Task details
Look below for the line with "Viewport: 1280px width, 490px height."; begin the copy there and stop after the line with "the Sky Dollar", keeping the text exact and the pictures out.

Available data
'''
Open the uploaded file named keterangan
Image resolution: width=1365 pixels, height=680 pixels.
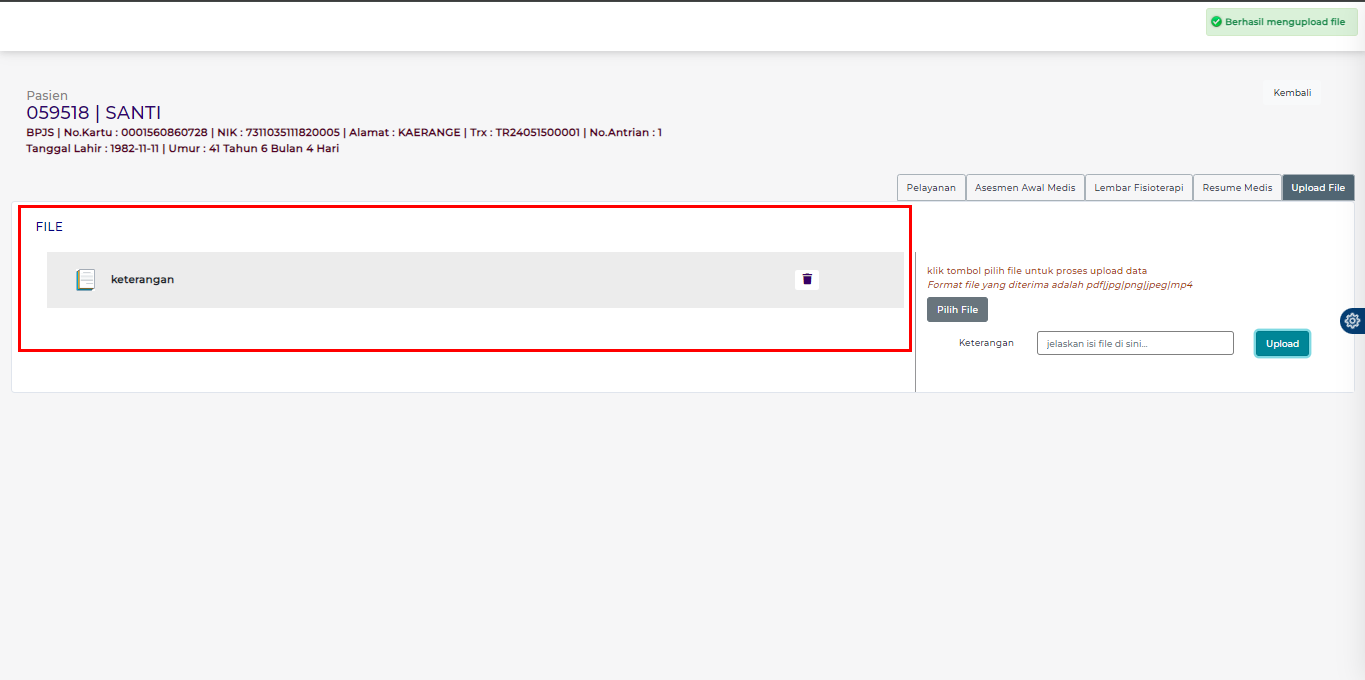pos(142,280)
'''
'''
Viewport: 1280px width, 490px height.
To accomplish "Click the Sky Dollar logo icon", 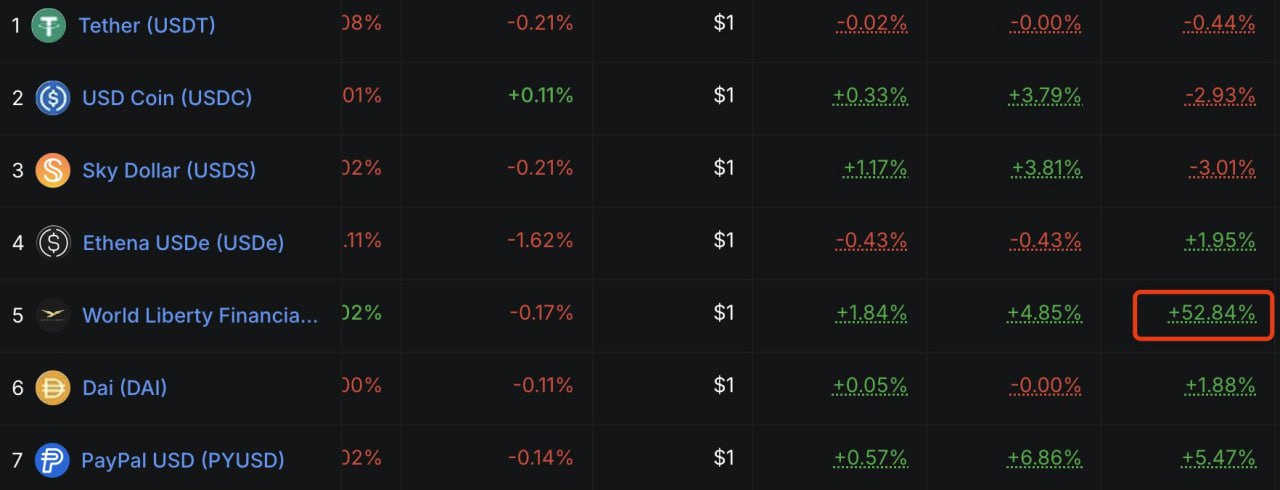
'''
Written reply
Viewport: 1280px width, 490px height.
To accomplish "Click the Sky Dollar logo icon", 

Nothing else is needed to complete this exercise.